FUNCTIONAL ABDOMINAL PAIN SYNDROME
FAPS is a distinct medical disorder. Evidence suggests that the syndrome relates to central nervous system (CNS) amplification of normal regulatory visceral signals, rather than functional abnormalities in the gastrointestinal tract.20,21 The disorder is characterized by continuous, almost continuous, or at least frequently recurrent abdominal pain that is poorly related to bowel habits and often not well localized. FAPS is properly understood as abnormal perception of normal (regulatory) bowel function rather than a motility disorder. The syndrome appears to be closely related to alterations in endogenous pain modulation systems, including dysfunction of descending and cortical pain modulation circuits.21 The Rome III diagnostic criteria for FAPS are shown in Table 11-2.20,21 Studies that included patients who meet diagnostic criteria for FAPS have revealed that only rarely is an organic cause of chronic abdominal pain found during long-term follow-up.22,23
Must include all the following: |
2. No or only occasional relationship of pain with physiologic events (e.g., eating, defecation, menses) |
* Criteria fulfilled for the past three months with symptom onset at least six months prior to diagnosis.

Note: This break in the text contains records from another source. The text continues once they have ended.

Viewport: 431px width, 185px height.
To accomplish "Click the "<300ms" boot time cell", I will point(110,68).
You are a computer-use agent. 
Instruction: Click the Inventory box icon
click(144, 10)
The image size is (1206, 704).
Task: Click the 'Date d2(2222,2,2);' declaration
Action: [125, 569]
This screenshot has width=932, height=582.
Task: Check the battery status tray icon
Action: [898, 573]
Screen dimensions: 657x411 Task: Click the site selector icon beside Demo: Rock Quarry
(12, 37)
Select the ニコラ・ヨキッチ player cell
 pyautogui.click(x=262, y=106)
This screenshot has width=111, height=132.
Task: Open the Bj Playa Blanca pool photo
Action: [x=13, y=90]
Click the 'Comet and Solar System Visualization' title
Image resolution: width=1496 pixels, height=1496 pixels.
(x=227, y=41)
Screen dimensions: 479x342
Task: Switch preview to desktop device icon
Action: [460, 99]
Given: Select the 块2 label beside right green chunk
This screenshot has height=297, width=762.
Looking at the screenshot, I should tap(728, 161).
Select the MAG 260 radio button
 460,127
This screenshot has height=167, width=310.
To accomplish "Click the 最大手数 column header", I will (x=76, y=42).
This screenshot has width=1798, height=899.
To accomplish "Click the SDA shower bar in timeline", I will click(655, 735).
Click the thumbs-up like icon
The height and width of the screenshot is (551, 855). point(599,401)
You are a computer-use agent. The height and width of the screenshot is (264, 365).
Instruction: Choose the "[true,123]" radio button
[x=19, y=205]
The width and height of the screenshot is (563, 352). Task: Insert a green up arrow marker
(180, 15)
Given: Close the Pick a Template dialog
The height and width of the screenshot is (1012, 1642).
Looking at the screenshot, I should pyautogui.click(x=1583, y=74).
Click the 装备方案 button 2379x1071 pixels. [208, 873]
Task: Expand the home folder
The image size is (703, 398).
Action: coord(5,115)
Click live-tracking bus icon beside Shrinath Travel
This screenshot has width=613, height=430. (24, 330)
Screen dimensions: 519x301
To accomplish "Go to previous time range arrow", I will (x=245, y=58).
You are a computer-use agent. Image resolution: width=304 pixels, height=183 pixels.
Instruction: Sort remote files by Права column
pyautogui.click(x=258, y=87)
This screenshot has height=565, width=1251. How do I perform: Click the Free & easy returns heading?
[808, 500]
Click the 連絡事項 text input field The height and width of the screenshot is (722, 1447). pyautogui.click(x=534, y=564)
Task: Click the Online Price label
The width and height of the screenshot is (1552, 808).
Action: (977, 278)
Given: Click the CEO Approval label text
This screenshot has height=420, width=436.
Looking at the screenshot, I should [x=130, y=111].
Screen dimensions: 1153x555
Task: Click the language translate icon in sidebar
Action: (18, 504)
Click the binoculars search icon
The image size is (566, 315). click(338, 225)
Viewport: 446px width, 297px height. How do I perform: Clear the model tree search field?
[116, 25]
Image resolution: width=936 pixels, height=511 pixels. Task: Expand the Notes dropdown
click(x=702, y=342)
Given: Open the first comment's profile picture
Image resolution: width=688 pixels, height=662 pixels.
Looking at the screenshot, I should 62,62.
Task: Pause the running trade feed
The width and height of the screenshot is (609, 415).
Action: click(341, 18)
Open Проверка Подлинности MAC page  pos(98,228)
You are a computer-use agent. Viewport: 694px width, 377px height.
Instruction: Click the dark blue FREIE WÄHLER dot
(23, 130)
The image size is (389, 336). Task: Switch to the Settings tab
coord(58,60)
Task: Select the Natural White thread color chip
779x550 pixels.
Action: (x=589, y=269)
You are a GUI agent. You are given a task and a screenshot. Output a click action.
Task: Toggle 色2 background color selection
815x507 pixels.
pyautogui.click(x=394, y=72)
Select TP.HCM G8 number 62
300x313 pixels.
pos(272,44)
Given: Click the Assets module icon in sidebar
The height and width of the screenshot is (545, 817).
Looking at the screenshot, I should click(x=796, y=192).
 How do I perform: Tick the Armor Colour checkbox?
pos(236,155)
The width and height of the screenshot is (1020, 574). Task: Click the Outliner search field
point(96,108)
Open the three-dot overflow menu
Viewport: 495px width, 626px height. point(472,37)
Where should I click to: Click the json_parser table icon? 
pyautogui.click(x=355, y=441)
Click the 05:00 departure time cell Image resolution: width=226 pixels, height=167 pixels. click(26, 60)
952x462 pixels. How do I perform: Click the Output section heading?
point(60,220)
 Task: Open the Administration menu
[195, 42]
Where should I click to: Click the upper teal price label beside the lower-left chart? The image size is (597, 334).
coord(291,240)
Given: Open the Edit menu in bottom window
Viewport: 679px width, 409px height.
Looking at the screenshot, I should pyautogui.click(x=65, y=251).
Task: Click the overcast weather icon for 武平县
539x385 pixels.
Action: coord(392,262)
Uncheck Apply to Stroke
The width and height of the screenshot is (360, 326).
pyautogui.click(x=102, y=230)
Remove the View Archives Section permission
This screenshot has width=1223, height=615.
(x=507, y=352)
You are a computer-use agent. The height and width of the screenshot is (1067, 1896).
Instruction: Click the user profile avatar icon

FAPS is commonly associated with other unpleasant somatic symptoms, and, when it persists or dominates the patient’s life, it usually is associated with chronic pain behaviors and comorbid psychological disturbances.24 Patients with FAPS typically define their illness as medical, and their symptoms tend to be more severe and associated with greater functional impairment than those of patients with IBS.24 Psychological disturbances, if present, must be considered as comorbid features of FAPS rather than as part of a primarily psychiatric problem.25 When compared with patients who have chronic back pain, those with chronic abdominal pain report significantly better physical functioning, yet their overall perception of health is significantly worse.26
EPIDEMIOLOGY
Although the epidemiology of FAPS is incompletely known, in the U.S. Householder Survey of Functional Gastrointestinal Disorders, FAPS was estimated to be present in 2% of the sample and was less frequent than IBS (9%).27 A female predominance was noted (F:M = 1.5). Patients with FAPS missed more work days because of illness and had more physician visits than those without abdominal symptoms. A substantial proportion of patients are referred to gastroenterology practices and medical centers; they have a disproportionate number of health care visits and often undergo numerous diagnostic procedures and treatments.
PATHOPHYSIOLOGY
Chronic pain is a multidimensional (sensory, emotional, cognitive) experience explained by abnormalities in neurophysiologic functioning at the afferent, spinal, and CNS levels. Unlike acute pain arising from peripheral or visceral injury or disease, chronic functional pain is not associated with increased afferent visceral stimuli from structural abnormalities and tissue damage. FAPS is considered what is termed a biopsychosocial disorder related to dysfunction of the brain-gut axis (see Chapter 21).25 As shown in Figure 11-1, the clinical expression of FAPS is derived from psychological and intestinal physiologic input that interacts via the CNS-gut neuraxis. This model integrates the clinical, physiologic, and psychosocial features of FAPS into a comprehensible form, providing the basis for understanding psychological influences and application of psychopharmacologic treatments.